• EXERCISE GOAL: Rewrite the items below, replacing "description text" with "caption text" and leaving everything else unchanged. Omit the pictures from your answer.

Stored data entries
——————

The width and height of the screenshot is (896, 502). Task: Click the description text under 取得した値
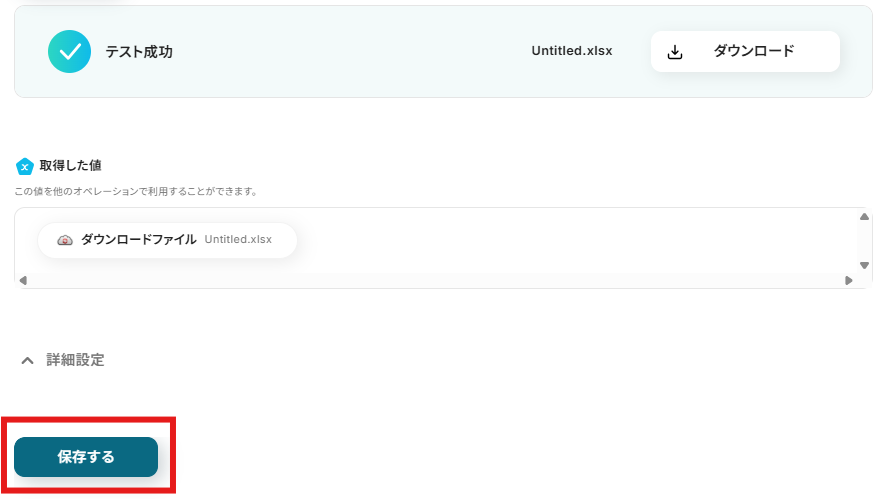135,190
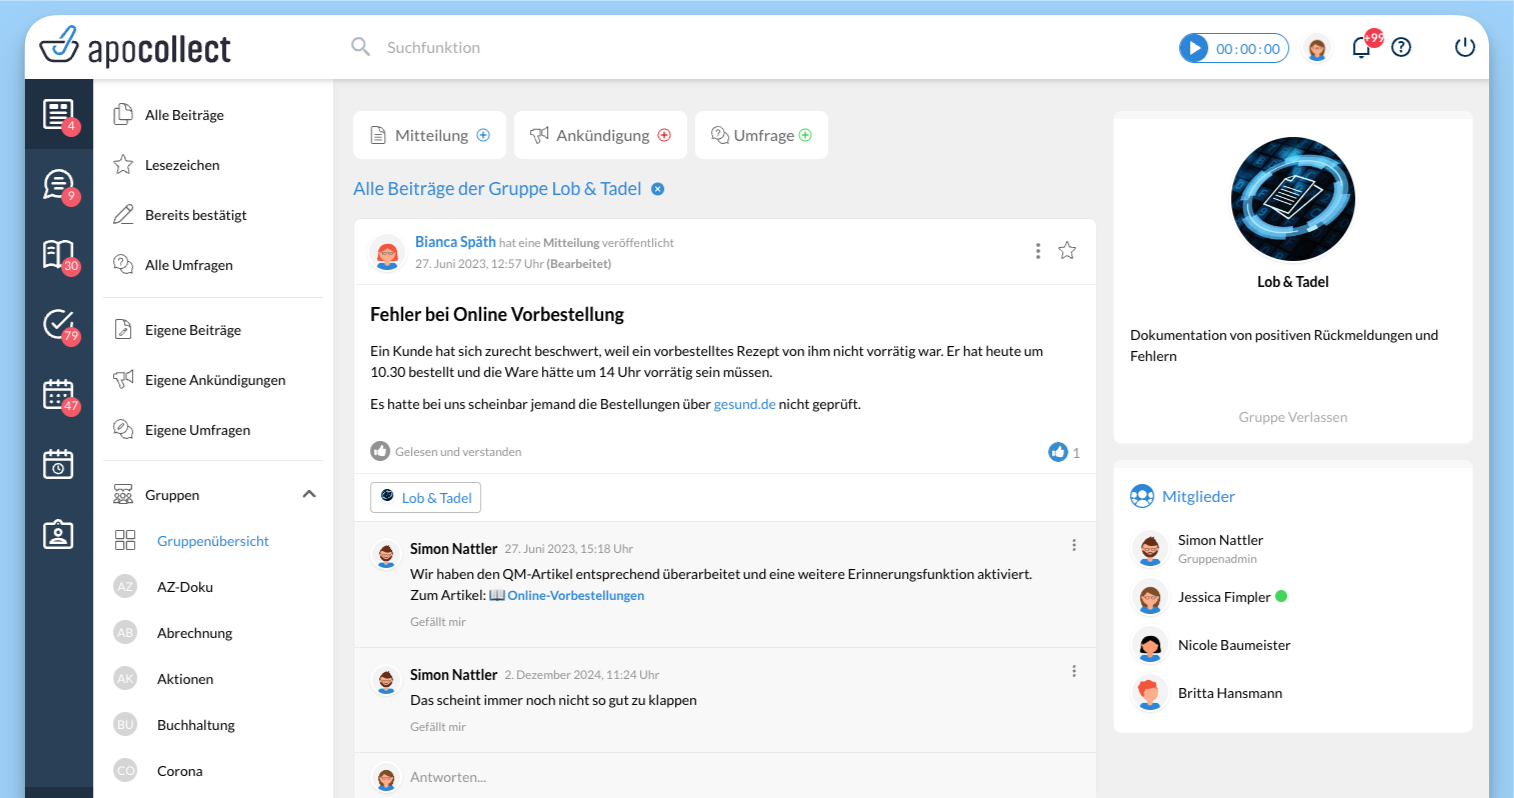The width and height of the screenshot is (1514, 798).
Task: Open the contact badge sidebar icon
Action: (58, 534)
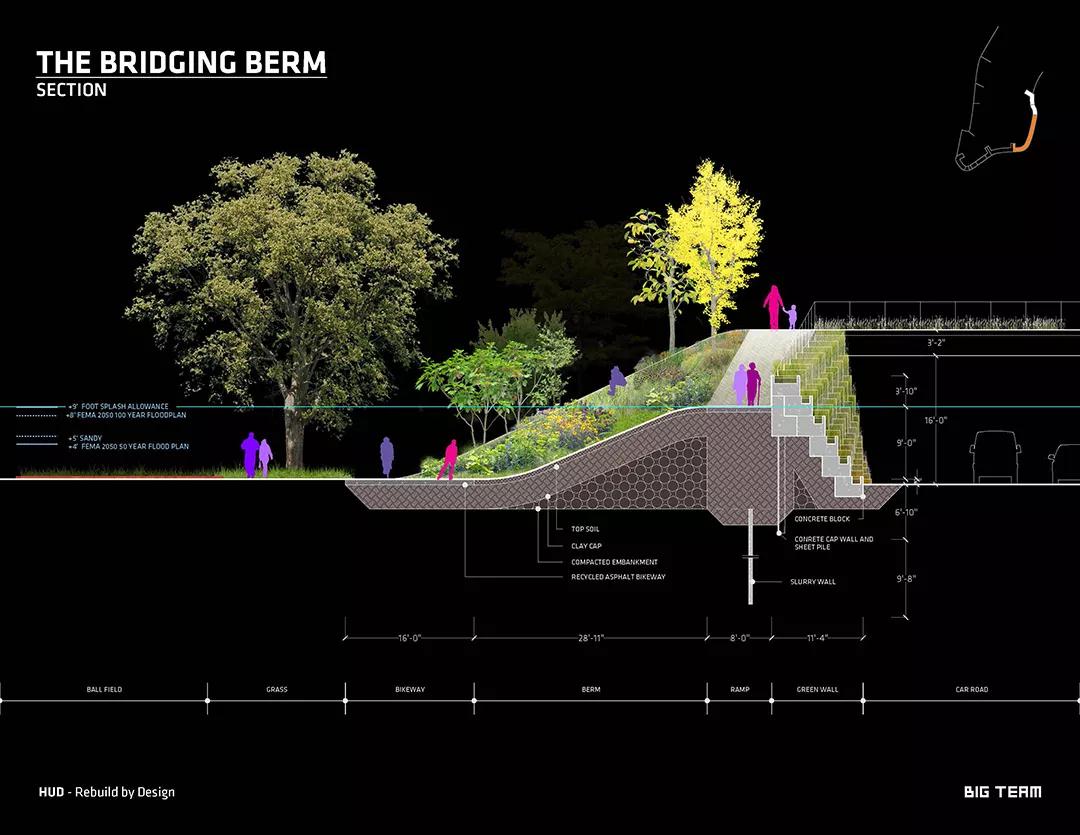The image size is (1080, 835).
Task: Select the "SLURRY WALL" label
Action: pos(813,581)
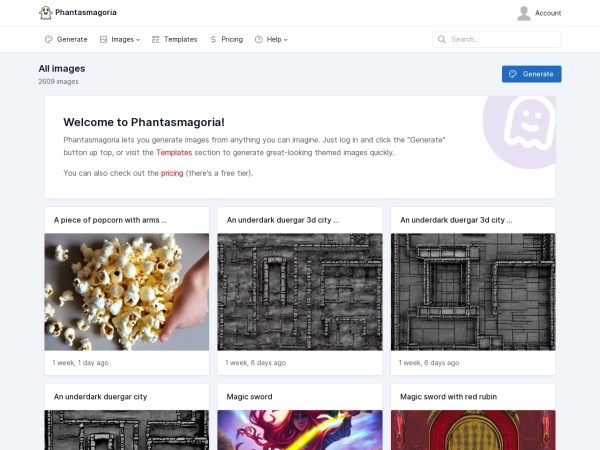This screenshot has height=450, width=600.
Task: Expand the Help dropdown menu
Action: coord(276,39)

——————

• RESULT:
The width and height of the screenshot is (896, 502). Task: Click the caption text under 取得した値
135,190
The width and height of the screenshot is (1514, 798).
Task: Open the contact badge sidebar icon
Action: (58, 534)
The image size is (1080, 835).
Task: Select the "SLURRY WALL" label
Action: pos(813,581)
This screenshot has height=450, width=600.
Task: Expand the Help dropdown menu
Action: coord(276,39)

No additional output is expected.